## DATASET RECORDS
++++++++++++++++++++

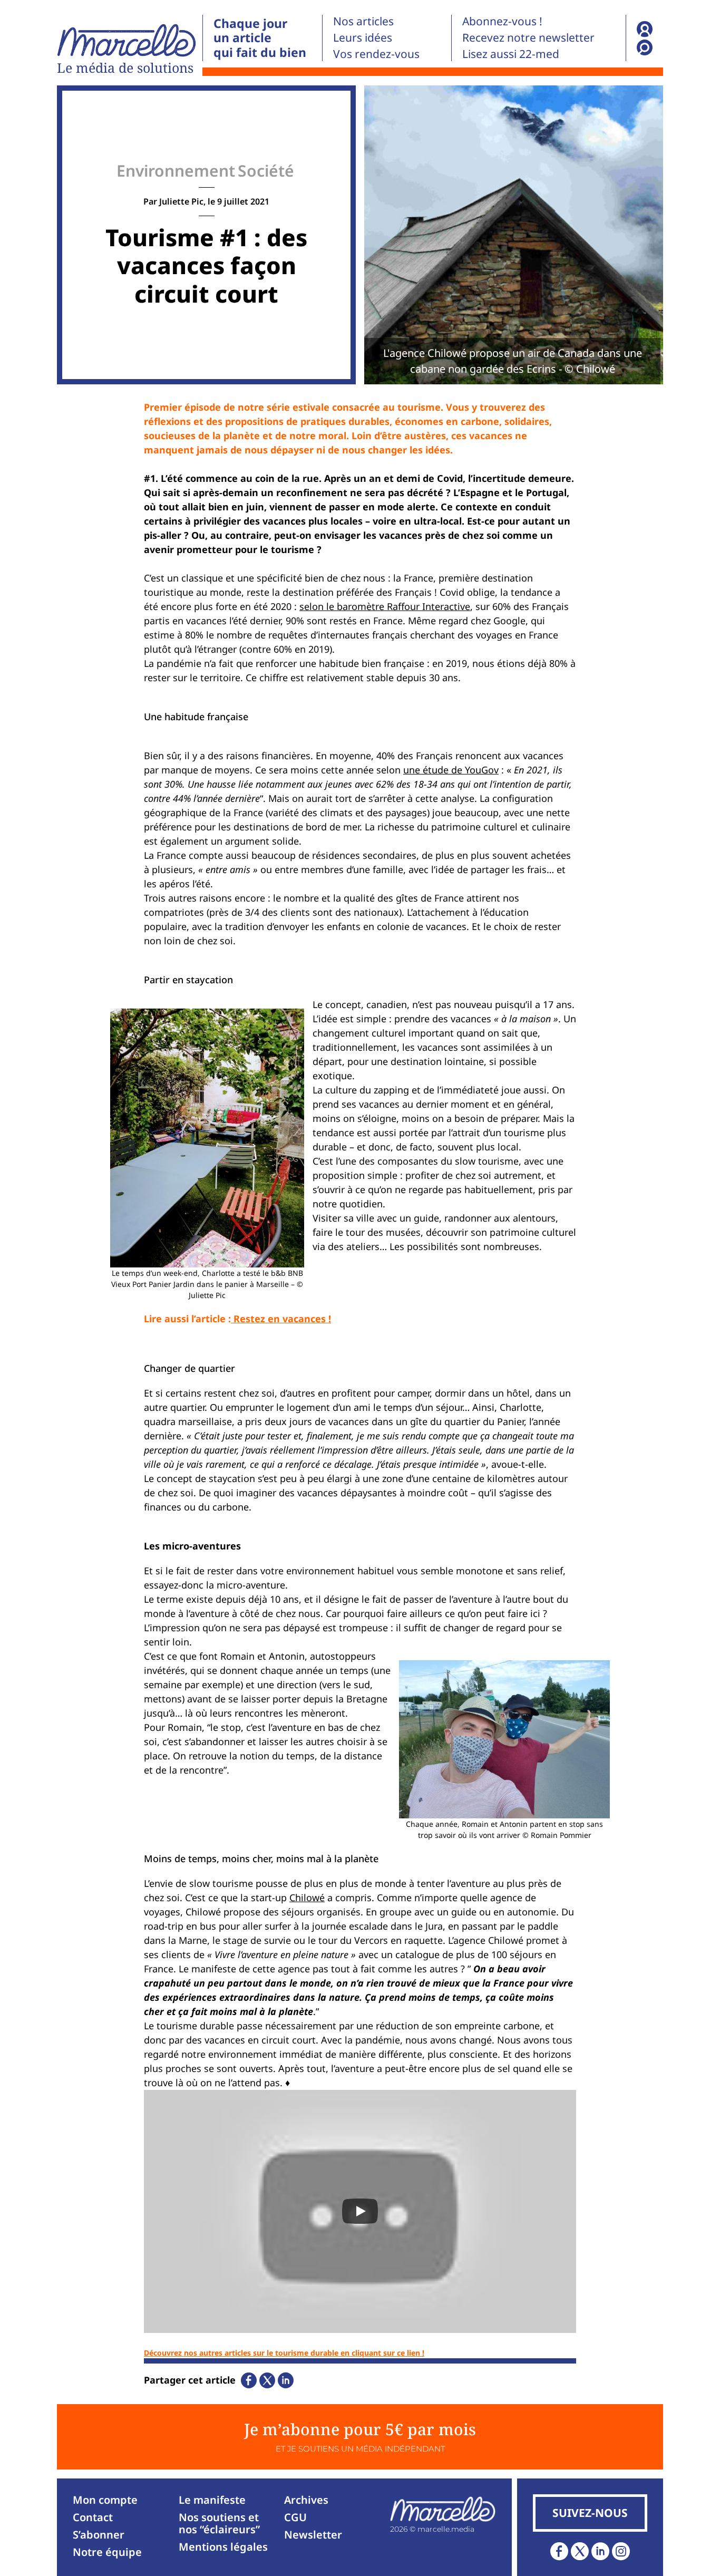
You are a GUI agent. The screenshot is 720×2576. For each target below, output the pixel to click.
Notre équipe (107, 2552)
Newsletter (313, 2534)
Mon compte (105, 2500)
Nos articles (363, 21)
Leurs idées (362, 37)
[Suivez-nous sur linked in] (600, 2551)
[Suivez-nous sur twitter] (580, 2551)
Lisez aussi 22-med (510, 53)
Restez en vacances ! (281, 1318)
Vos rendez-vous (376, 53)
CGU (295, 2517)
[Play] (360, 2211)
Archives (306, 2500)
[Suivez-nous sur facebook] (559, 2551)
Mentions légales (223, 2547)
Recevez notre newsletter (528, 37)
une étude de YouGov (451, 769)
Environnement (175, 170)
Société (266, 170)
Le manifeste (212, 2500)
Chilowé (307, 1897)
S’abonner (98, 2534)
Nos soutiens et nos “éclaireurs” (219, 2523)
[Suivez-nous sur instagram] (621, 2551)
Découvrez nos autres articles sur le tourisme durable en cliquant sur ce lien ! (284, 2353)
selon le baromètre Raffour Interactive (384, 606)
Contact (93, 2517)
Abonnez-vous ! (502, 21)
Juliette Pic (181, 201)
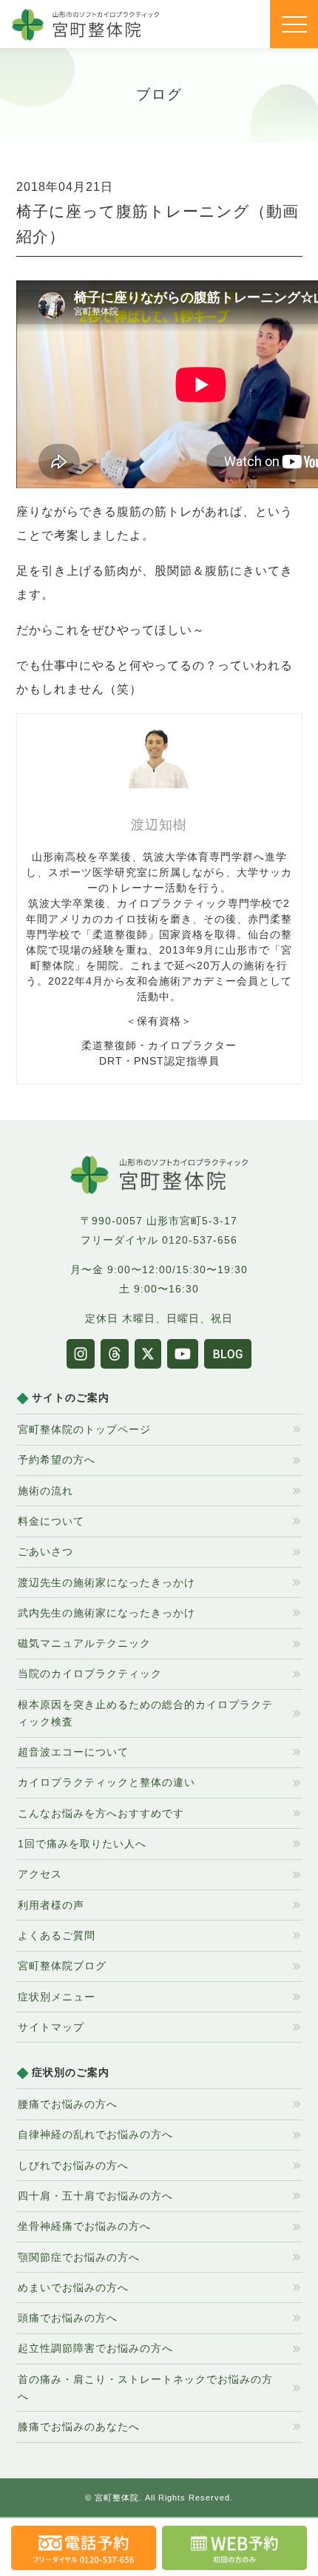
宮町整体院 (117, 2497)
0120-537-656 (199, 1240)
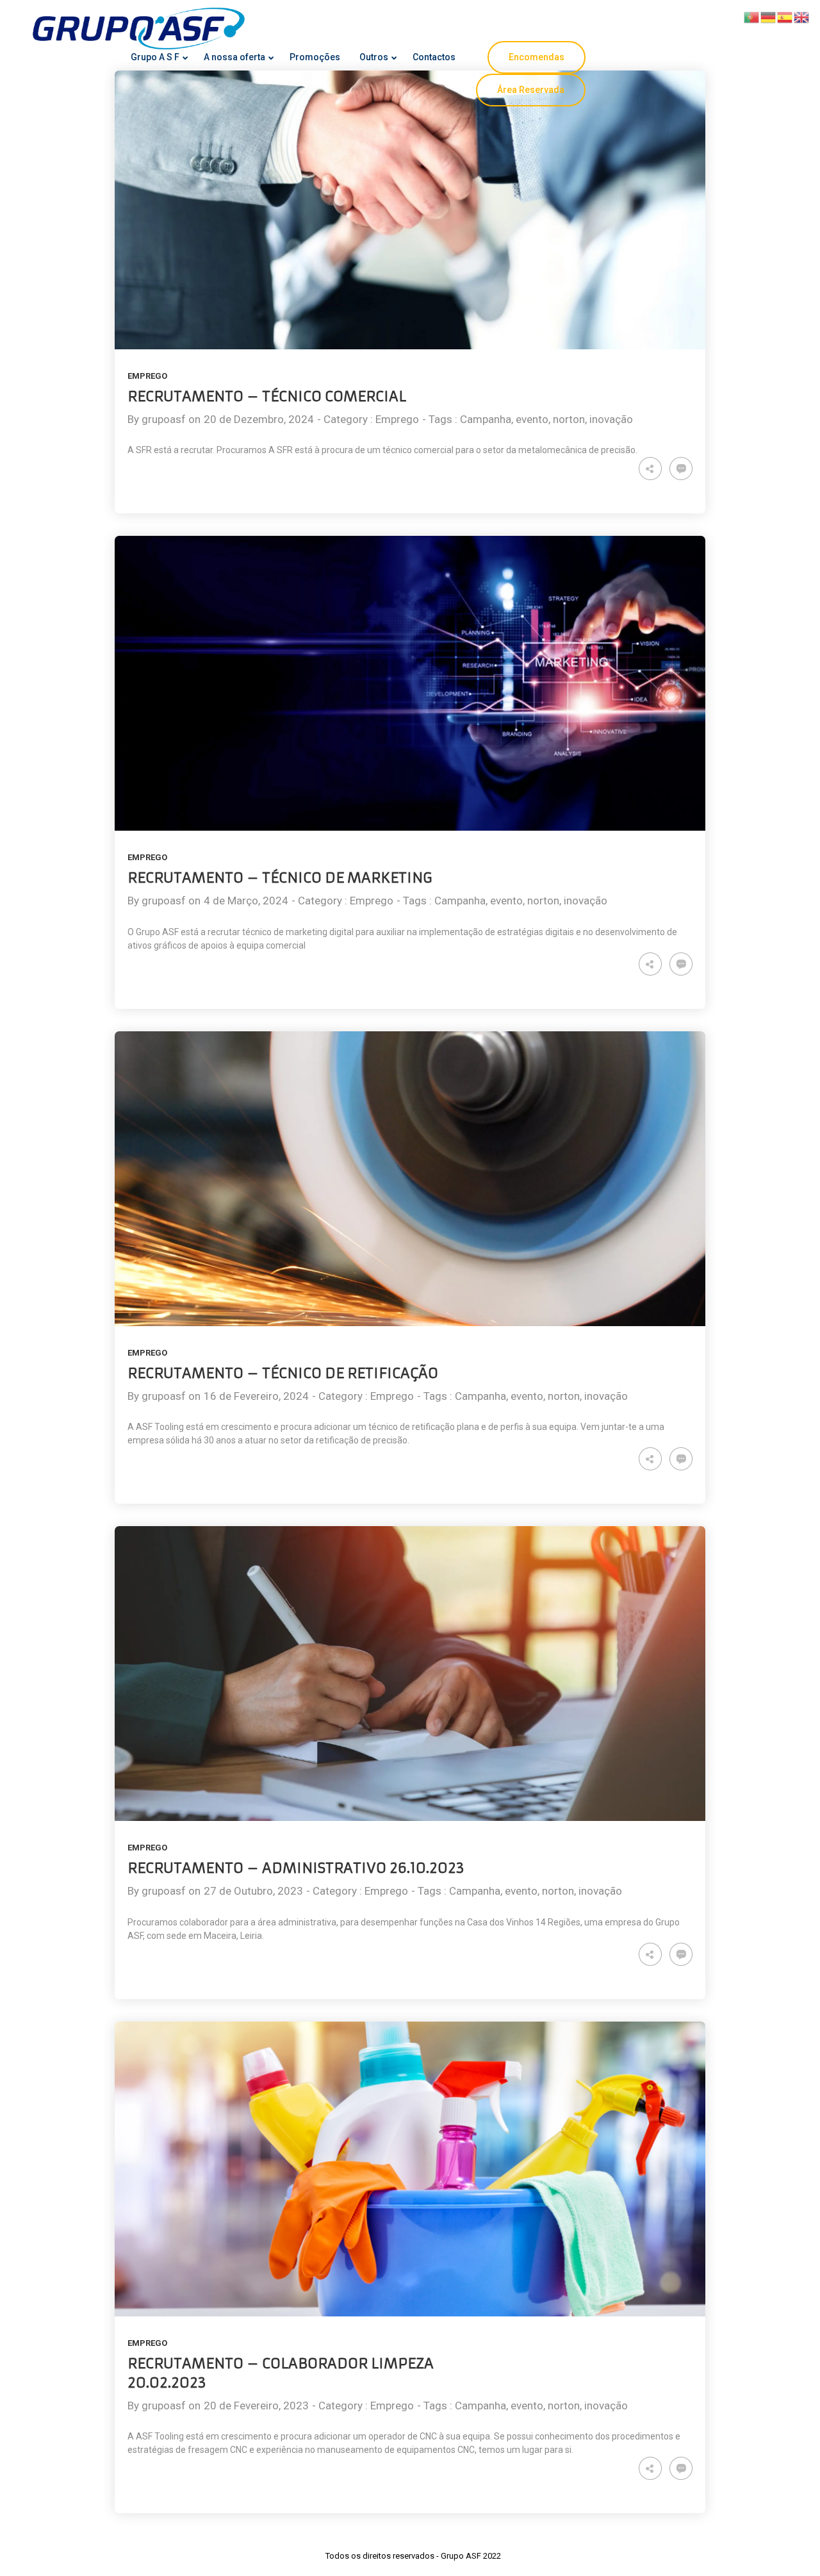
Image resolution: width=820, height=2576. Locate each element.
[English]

++++++++++++++++++++

## EXERCISE REQUIREMENTS
The pictures should not be reproduced; quote all of the other material exactly.

## RESULT BELOW
You are a GUI agent. The screenshot is 720×2576. For each target below, output the pixel to click.
Notre équipe (107, 2552)
Newsletter (313, 2534)
Mon compte (105, 2500)
Nos articles (363, 21)
Leurs idées (362, 37)
[Suivez-nous sur linked in] (600, 2551)
[Suivez-nous sur twitter] (580, 2551)
Lisez aussi 22-med (510, 53)
Restez en vacances ! (281, 1318)
Vos rendez-vous (376, 53)
CGU (295, 2517)
[Play] (360, 2211)
Archives (306, 2500)
[Suivez-nous sur facebook] (559, 2551)
Mentions légales (223, 2547)
Recevez notre newsletter (528, 37)
une étude de YouGov (451, 769)
Environnement (175, 170)
Société (266, 170)
Le manifeste (212, 2500)
Chilowé (307, 1897)
S’abonner (98, 2534)
Nos soutiens et nos “éclaireurs” (219, 2523)
[Suivez-nous sur instagram] (621, 2551)
Découvrez nos autres articles sur le tourisme durable en cliquant sur ce lien ! (284, 2353)
selon le baromètre Raffour Interactive (384, 606)
Contact (93, 2517)
Abonnez-vous ! (502, 21)
Juliette Pic (181, 201)
宮町整体院 (117, 2497)
0120-537-656 (199, 1240)
Image resolution: width=820, height=2576. Locate each element.
[English]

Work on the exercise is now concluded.